Here in Australia we all complain about the problem involved in crossing the borderline with a truck. Things have been getting a lot better in recent years, but there is still clear disparity between the way regulations are written and interpreted from state to state.
There is also a wide range in the way trucks drivers are treated when having documents, trucks etc examined at the road side check. It is still the situation that a driver doing the right thing as they are pulled into a weighing station, approaches some in some states with more trepidation than they would in others.
This is being addressed on the East Coast, albeit slowly, as the National Heavy Vehicle Regulator brings the enforcement arms of the state authorities under its umbrella and searches for more consistency across the board.
However, the transition across the border for Western Australian and Northern Territorian operators as they head East is still traumatising. Many operators refuse to leave the West as the extra compliance load erodes profitability and induces increased hair loss.

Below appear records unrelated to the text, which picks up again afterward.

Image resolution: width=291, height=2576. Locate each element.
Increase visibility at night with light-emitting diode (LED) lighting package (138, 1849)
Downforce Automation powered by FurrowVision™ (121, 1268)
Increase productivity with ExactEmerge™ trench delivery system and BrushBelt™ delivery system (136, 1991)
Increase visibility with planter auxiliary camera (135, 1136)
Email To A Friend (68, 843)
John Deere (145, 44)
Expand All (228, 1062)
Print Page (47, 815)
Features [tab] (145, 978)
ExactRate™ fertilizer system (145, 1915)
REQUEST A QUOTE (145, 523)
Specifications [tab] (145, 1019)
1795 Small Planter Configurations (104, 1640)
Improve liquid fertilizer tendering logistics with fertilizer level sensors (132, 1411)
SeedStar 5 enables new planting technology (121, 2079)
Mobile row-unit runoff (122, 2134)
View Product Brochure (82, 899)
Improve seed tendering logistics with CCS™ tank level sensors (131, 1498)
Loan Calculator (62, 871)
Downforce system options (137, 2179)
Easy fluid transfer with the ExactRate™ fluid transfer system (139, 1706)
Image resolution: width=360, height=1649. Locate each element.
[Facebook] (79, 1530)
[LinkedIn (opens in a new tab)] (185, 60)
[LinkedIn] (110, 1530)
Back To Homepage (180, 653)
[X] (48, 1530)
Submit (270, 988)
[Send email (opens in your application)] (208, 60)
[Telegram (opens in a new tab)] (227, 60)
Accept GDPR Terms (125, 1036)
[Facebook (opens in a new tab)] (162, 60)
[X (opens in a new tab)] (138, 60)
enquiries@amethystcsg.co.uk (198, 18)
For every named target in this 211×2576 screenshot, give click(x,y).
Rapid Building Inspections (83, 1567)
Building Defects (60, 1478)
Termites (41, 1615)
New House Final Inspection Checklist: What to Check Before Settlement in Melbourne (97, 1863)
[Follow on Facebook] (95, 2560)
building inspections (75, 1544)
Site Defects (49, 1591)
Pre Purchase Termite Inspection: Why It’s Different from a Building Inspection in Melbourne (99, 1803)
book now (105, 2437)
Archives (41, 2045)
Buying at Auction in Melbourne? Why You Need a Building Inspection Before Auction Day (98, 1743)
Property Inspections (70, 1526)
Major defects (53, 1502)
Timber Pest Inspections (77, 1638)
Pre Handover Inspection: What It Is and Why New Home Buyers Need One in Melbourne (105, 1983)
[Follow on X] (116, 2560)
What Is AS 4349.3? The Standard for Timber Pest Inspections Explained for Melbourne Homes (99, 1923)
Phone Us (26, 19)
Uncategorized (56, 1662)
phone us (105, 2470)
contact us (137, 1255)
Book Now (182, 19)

We shouldn’t worry so much, we are not alone. In the US each state has a different fuel tax rate and operators have to record the odometer reading every time they cross a state border. After this a complex calculation takes place as to how much fuel duty is owed by whom to whomever.
An email I received from Europe today was trying explain the gobbledy-gook around allowing longer and heavier combination to cross borders within the European Union. As is the case in Australia, there are some states which ban these trucks altogether, others which load them up with extra restriction and some rational souls who allow these trucks to travel across national borders without fuss.
The combinations are those working under the European Modular System (EMS). This allows for vehicles up to 25.25 metres long and up to 60 tonnes GCM. They usually take the form of a heavy rigid, pulling a semitrailer attached using a tandem dolly, but can also be a semi pulling a pig trailer, in some cases.
The smart Scandinavians let these trucks pass throughout their region, crossing the borderline unhindered on pre-specified routes. Other countries involved include Belgium, the Netherlands, Portugal, Spain and the Czech Republic, plus some of the states in Germany, but not all. It is important to note here that many of those involved do not have common borders, so much of the use of these trucks happens within national borders.
Weight limits can vary, in Czech the GCM is 48 tonnes. Permits are needed and last just three months before they have to be renewed. However, the criteria in many of the cases are quite sensible. The operator can get a permit as long as the end points of the journey are no more than 10km from a motorway entrance, although railway crossings are not allowed. In fact, the motorway network in Europe is extensive so these limitations allow for quite a wide spread network to grow.
So, yes we have some rather silly and irritating problems when we are crossing the borderline, here in Australia, but many of the rest of the transport systems of the advanced world share our woes. However, I am not sure whether the truckie sitting fuming after getting a ticket for an administrative offence will feel better knowing there is also some Belgian driver sitting at a border somewhere in Europe suffering the same fate.